Thanks for this, but you've gotten a few things wrong.
(1) There aren't three critical essays. There's *one* critical essay that works as an introduction to the history of steampunk. And then there are two surveys of steampunk in pop culture, etc. Neither of those are critical essays and shouldn't be judged as such.
(2) The Moorcock is clearly described as a kind of "benediction" or "prologue" to the anthology, and it's clearly pointed out why we start with it: Moorcock was the godfather of "steampunk," a term that did not exist when he was writing those novels.
(3) Moorcock had nothing to do with The Difference Engine. That was written by Sterling and Gibson. This is a fundamental error and I hope you will correct it.
(4) We omitted *three* names who didn't do steampunk in the short form, two of whom only wrote one steampunk piece, a collaboration (The Difference Engine) not "many".

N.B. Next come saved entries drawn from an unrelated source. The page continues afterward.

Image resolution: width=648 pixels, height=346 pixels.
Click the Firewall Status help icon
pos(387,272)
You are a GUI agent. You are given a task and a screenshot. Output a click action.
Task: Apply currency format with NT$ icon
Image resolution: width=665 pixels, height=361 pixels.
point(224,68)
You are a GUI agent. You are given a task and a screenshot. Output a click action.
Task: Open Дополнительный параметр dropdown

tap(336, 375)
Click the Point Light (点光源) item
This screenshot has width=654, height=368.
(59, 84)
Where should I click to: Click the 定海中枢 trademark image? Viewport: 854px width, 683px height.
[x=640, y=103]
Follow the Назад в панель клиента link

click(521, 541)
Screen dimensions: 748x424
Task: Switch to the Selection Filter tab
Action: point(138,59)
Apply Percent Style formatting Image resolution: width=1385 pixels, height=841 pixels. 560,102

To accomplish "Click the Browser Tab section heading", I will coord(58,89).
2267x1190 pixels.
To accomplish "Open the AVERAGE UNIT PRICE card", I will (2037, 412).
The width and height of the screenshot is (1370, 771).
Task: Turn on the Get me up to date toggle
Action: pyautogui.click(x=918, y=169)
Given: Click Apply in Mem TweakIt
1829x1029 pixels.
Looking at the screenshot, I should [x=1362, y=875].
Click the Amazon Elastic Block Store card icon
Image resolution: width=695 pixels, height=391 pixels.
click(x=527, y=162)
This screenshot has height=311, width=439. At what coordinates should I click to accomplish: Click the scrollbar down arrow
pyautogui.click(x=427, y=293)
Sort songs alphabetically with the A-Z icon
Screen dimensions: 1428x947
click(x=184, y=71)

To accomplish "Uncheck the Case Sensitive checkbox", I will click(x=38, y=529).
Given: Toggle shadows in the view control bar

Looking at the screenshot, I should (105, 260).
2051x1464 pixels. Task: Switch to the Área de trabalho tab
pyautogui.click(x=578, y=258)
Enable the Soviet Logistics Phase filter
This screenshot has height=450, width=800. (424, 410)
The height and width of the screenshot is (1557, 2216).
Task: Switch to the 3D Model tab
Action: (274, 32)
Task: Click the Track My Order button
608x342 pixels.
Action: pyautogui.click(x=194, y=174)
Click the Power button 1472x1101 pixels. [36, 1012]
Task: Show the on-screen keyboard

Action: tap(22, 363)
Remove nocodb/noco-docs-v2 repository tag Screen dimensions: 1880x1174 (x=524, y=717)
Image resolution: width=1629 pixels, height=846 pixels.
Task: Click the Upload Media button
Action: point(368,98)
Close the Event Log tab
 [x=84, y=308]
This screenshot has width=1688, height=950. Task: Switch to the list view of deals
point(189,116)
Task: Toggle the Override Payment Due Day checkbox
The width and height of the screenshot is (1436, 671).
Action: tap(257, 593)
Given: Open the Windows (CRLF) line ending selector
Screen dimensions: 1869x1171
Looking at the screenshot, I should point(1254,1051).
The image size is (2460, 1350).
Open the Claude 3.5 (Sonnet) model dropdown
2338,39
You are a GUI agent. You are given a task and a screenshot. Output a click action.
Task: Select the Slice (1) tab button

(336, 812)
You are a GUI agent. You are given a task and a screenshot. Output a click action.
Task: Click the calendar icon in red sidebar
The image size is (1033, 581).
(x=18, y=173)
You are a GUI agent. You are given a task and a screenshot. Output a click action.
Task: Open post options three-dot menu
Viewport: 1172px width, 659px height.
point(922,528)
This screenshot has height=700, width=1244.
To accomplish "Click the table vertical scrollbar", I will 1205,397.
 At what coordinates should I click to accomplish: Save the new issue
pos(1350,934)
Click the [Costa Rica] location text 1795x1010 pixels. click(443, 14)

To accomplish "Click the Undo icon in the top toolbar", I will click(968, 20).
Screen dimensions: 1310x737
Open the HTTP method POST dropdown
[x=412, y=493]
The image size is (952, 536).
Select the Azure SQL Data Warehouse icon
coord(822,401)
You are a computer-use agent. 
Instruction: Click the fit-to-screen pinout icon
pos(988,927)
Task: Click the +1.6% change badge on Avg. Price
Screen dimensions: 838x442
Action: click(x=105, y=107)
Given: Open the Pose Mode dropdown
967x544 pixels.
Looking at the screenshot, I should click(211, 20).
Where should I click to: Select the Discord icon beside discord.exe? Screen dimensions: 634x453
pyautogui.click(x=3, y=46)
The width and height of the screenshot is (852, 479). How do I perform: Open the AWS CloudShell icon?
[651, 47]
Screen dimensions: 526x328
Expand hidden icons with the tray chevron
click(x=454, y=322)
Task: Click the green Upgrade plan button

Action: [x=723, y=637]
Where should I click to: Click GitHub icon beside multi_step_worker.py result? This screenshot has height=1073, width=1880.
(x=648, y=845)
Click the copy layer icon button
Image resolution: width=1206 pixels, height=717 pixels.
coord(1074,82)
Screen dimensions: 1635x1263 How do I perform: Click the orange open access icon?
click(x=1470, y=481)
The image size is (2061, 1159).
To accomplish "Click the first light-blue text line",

(5) We don't like story notes and rarely include them as we don't like leading the reader by the nose. And we weren't trying to provide an academic text, regardless of your opinion on that subject. I like your take on the Gentle very much, but your average reader doesn't care. This is a pop culture phenomenon at this point.
(6) As you may note from reading the introductory materials, the term "steampunk" wasn't coined until the mid-1980s and a concerted "steampunk" movement didn't occur until around that time, historical ancestors aside. Therefore, the distribution you mention is perfectly natural.
I would also argue that "Lord Kelvin's Machine" is the quintessential steampunk story and no steampunk anthology would be complete without it. It doesn't matter how twee or non-twee it is.
Further, to mis-direct on the Lansdale by calling it a Western is somewhat ridiculous as far as I'm concerned. It is a clear send-up and radical commentary on Wells and on the Edisonade. That's its strength.
Thanks for the other analysis, which is very interesting.
If you want an antho for general readers that also is meant to perform an academic or critical studies function, New Weird is for you.
RE/Search has a Steampunk book coming out that, as a companion volume to Steampunk, will serve the function you desire.
Thanks again.
Best,
Jeff VanderMeer
Posted by: Jeff VanderMeer | September 10, 2008 at 06:23 PM
No use to you today, of course, but PopMatters will run Any. Day. Now. an interview I did with the VanderMeers in which they speak to some of these questions.
Posted by: JBJ | September 10, 2008 at 06:24 PM
As I said, I've got my academic's hat on--and, as an academic, I can't help thinking that the connections are important. I'm perfectly happy to agree that a non-academic audience might not agree (although, given Nevins' argument, it seems fair to ask why not point out the genre conventions at play).
By "If Moorcock, then..." I didn't mean if Moorcock, then why not Moorcock's The Difference Engine, but if excerpt from this author, why not this excerpt from excluded authors? Still, badly phrased on my part, so fixed.
In retrospect, you're right that "Western" is overly restrictive, but the Western played a significant role in the dime novel pulp market. (And there's definitely some dourly comic Lone Ranger and Tonto commentary going on.)
Similarly, I have no objection to "Lord Kelvin's Machine" being in the anthology on the grounds that it's seminal; I understood that that's why it was there, and I agree fully with the decision to include it. I do have some questions about how well it holds up as a literary work (execution-wise, I found it much less impressive than some of the fiction elsewhere in the collection), and that's the sort of issue that requires...well, longer headnotes. Then again, MMV.